We found we needed a 75GB op log, which can be specified with the –oplogSize command line parameter. However, these files are allocated before MongoDB starts accepting connections. You therefore have to wait whilst the OS creates ~37 2GB files for the logs. On our fast 15k SAS disks this takes between 2-7 seconds per file – 5 mins – but on some of our older test boxes it took up to 30 seconds (~20 mins). During this time your database will be unavailable.

This is particularly a problem if you’re restarting an existing single server in replication mode, or are setting up a replica pair – the restart will take time as the files are allocated.

To avoid this problem, you can create the files yourself and MongoDB will then not have to do it. Run the following from the console, as soon as you hit return after “done” it’ll start making the files:

[sourcecode language=”bash”]
for i in {0..40}
echo $i
head -c 2146435072 /dev/zero > local.$i

Stop MongoDB, make sure any existing local.* files are removed and then move these new ones into your data directory, and restart MongoDB.

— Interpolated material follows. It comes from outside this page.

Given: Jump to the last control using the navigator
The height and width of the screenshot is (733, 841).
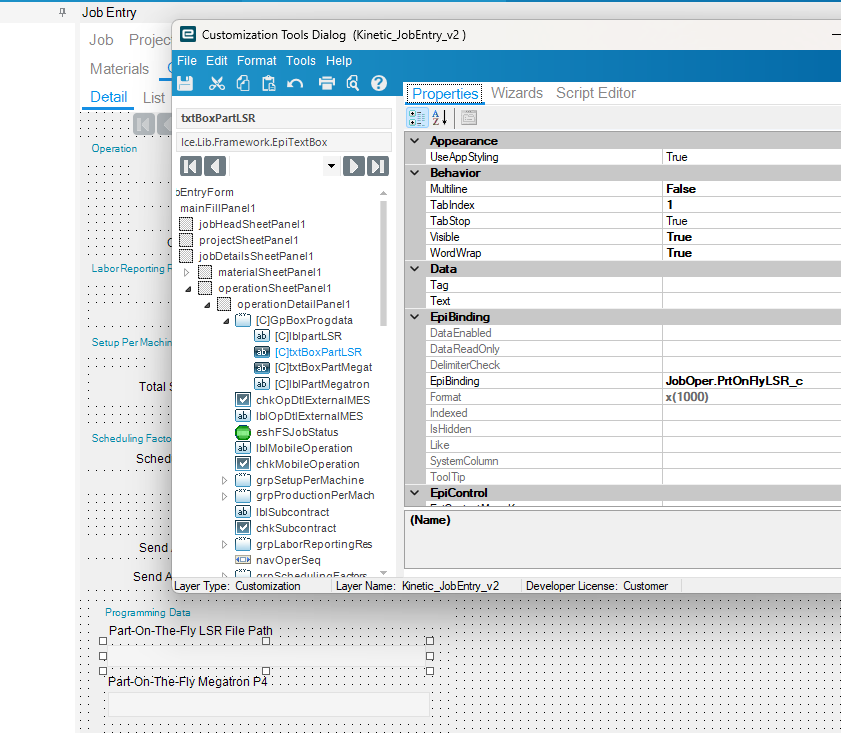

This will work for –oplogSize=75000. Note that creating the files will hog the filesystem I/O and slow everything down, but it won’t take your database offline. If you prefer, make the files on another system then transfer them over the network.

Initial sync “slows” things

When doing a fresh sync from a master to a slave, we have observed a “slowdown” in our application response times. We’ve not looked into this in detail because it’s still within acceptable response time ranges but it seems to be caused by a slightly higher wait time when our application is connecting and querying MongoDB. This causes http processes to hang around a little longer for each request and so CPU load increases.

My theory is that because the slave is reading all data from every collection in every database, the cache is being invalidated often and so reads can’t take advantage of it as well. But I’m not sure – it’s not been reported to MongoDB as it’s not really a problem. It would, however, be a problem, if your server was unable to handle the load from the Apache processes. It’s quite an edge case though.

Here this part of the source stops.